The electrocatalytic detection of hydrogen peroxide on CuO nanostructured electrodes in alkaline media proceeds through a non-enzymatic redox mechanism involving reversible Cu²⁺/Cu⁺ transitions. In alkaline solution, the CuO surface interacts with hydroxide ions to form surface Cu(OH)₂ and CuOOH intermediates, which act as the active catalytic centers for the redox conversion of H₂O₂. Under applied potential, Cu²⁺ species are electrochemically reduced to Cu⁺ (Equation (4)). The reduced Cu⁺ then reacts chemically with hydrogen peroxide, regenerating Cu²⁺ (Equation (5)). This redox cycling sustains continuous electron transfer (Equation (6)).

Cu²⁺ + e⁻ → Cu⁺

(4)

2Cu⁺ + H₂O₂ → 2Cu²⁺ + 2OH⁻

(5)

H₂O₂ + 2e⁻ → 2OH⁻

(6)

The high electrocatalytic performance of CuO nanostructures is attributed to their large surface area and abundance of surface defects, which facilitate efficient H₂O₂ adsorption and rapid charge transfer. The presence of OH⁻ ions in the alkaline electrolyte further stabilizes the redox-active intermediates (Cu(OH)₂/CuOOH), enhancing both sensitivity and stability of detection.

Before each DPV measurement, the electrode was pretreated for 30 s at −0.70 V vs. Ag/AgCl. The main measurement was then performed at potential range from 100 mV to −1.10 V using a pulse height of 50 mV, a pulse distance of 50 ms, and a pulse width of 25 ms. To evaluate potential interference effects, DPV responses were measured for 1 mM H₂O₂ in the presence of common plant-derived substances. Individual 1 mM solutions of citric acid, ascorbic acid, NaCl, glucose, KNO₃, and urea were tested, followed by a mixed solution containing all interferents at 1 mM each to assess their combined influence. The pH of all solutions was maintained at 12.7 by adjustment with NaOH.

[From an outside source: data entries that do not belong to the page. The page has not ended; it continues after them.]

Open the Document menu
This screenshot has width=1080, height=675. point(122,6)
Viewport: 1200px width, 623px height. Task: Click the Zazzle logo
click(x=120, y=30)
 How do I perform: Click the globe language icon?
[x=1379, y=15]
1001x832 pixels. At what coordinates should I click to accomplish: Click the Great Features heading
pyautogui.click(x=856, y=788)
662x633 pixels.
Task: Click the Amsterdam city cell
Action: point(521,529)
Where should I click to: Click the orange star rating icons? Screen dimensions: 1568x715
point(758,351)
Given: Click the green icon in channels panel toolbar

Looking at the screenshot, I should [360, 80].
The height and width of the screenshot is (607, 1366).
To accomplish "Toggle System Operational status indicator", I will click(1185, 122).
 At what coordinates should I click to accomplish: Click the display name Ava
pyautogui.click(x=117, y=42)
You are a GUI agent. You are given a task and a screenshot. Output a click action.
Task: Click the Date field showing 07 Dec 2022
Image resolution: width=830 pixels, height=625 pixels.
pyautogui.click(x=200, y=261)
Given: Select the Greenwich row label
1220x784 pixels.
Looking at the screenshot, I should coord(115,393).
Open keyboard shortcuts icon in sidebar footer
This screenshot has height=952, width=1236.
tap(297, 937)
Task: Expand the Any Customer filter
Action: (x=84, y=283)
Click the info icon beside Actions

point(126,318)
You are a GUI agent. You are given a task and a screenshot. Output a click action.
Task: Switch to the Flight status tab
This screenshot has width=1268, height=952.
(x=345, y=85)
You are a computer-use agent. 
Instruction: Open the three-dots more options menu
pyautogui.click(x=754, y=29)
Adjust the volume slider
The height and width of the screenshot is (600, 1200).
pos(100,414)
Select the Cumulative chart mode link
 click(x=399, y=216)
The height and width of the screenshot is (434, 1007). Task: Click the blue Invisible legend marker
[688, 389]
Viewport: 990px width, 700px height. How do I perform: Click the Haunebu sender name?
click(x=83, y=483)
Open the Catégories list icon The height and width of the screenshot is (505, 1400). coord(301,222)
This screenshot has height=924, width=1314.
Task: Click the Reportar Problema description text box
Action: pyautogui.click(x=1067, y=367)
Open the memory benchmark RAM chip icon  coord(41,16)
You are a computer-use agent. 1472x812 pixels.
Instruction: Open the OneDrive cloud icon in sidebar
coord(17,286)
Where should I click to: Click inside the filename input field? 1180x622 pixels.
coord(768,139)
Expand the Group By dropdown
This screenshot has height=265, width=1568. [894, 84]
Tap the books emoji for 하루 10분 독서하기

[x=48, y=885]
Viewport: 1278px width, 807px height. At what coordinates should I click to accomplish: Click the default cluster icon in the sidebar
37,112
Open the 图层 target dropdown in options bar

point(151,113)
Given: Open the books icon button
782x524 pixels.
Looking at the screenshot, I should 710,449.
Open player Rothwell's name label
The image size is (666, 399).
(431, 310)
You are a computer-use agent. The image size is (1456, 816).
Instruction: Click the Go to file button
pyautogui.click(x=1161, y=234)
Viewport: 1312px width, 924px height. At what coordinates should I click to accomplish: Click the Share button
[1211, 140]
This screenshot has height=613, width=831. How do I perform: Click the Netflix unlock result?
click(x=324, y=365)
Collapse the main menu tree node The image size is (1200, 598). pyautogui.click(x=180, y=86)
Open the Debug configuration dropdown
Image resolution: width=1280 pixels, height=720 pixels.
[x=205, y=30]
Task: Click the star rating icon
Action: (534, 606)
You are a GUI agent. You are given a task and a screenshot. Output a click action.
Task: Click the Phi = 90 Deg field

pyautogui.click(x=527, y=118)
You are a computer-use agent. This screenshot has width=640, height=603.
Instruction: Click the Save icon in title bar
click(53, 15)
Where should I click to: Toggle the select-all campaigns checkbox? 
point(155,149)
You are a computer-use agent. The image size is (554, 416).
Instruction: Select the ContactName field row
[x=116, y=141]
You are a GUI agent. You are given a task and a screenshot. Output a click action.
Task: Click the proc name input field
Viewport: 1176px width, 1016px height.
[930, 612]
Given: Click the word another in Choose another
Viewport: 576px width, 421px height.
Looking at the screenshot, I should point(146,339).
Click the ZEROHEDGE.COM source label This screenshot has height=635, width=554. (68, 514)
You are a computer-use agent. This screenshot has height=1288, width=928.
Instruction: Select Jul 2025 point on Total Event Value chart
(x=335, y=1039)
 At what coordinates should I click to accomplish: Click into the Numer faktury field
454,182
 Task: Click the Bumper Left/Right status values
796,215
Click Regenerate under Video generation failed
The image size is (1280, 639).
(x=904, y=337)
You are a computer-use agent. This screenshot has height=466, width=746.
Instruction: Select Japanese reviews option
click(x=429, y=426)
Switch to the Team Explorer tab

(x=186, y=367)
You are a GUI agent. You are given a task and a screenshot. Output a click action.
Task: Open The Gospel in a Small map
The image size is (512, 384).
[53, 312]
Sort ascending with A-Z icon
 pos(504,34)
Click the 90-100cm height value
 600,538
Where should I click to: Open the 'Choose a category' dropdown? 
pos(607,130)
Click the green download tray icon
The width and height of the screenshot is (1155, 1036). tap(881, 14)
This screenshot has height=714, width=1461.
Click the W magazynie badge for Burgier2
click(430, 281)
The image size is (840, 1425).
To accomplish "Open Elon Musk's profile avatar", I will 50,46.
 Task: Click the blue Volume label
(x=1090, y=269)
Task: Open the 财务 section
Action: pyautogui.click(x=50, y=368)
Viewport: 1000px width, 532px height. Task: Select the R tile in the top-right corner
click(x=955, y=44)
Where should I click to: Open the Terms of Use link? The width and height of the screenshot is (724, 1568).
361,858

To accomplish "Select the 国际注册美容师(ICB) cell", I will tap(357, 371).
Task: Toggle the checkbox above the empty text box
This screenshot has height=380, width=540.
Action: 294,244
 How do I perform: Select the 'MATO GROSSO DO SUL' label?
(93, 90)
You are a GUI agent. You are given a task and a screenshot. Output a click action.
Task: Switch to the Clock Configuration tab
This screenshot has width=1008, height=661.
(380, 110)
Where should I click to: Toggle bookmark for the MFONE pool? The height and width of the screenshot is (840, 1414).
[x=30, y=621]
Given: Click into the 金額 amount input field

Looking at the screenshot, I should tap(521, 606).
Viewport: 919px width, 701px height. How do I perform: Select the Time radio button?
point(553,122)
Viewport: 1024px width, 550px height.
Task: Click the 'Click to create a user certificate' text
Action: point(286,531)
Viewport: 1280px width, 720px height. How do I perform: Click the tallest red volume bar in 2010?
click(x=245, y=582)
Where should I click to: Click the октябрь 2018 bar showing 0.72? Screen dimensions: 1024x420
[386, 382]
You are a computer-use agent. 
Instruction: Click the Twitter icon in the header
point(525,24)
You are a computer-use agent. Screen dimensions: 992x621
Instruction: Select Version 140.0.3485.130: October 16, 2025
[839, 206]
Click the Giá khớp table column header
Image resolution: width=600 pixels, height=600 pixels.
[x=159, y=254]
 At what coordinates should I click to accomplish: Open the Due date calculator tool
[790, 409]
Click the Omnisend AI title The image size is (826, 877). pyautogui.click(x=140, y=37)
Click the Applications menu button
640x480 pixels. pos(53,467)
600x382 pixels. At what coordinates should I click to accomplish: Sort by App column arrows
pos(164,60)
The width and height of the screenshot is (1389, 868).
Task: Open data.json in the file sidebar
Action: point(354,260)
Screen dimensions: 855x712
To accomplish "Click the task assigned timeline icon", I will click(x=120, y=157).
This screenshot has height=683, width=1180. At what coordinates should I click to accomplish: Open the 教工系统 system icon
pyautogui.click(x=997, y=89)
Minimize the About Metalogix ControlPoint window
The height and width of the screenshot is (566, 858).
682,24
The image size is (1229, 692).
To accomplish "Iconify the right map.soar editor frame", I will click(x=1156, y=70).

For real sample analysis, rye and oat extracts were prepared in 0.1 M NaOH and diluted 1:6 with the same electrolyte immediately prior to measurement. DPV scans were acquired under identical conditions, and the H₂O₂ concentration was quantified using the calibration curve obtained in supporting electrolyte. Each measurement employed 70 mL of sample, and reported peroxide values correspond to the mean of multiple independently prepared extract batches.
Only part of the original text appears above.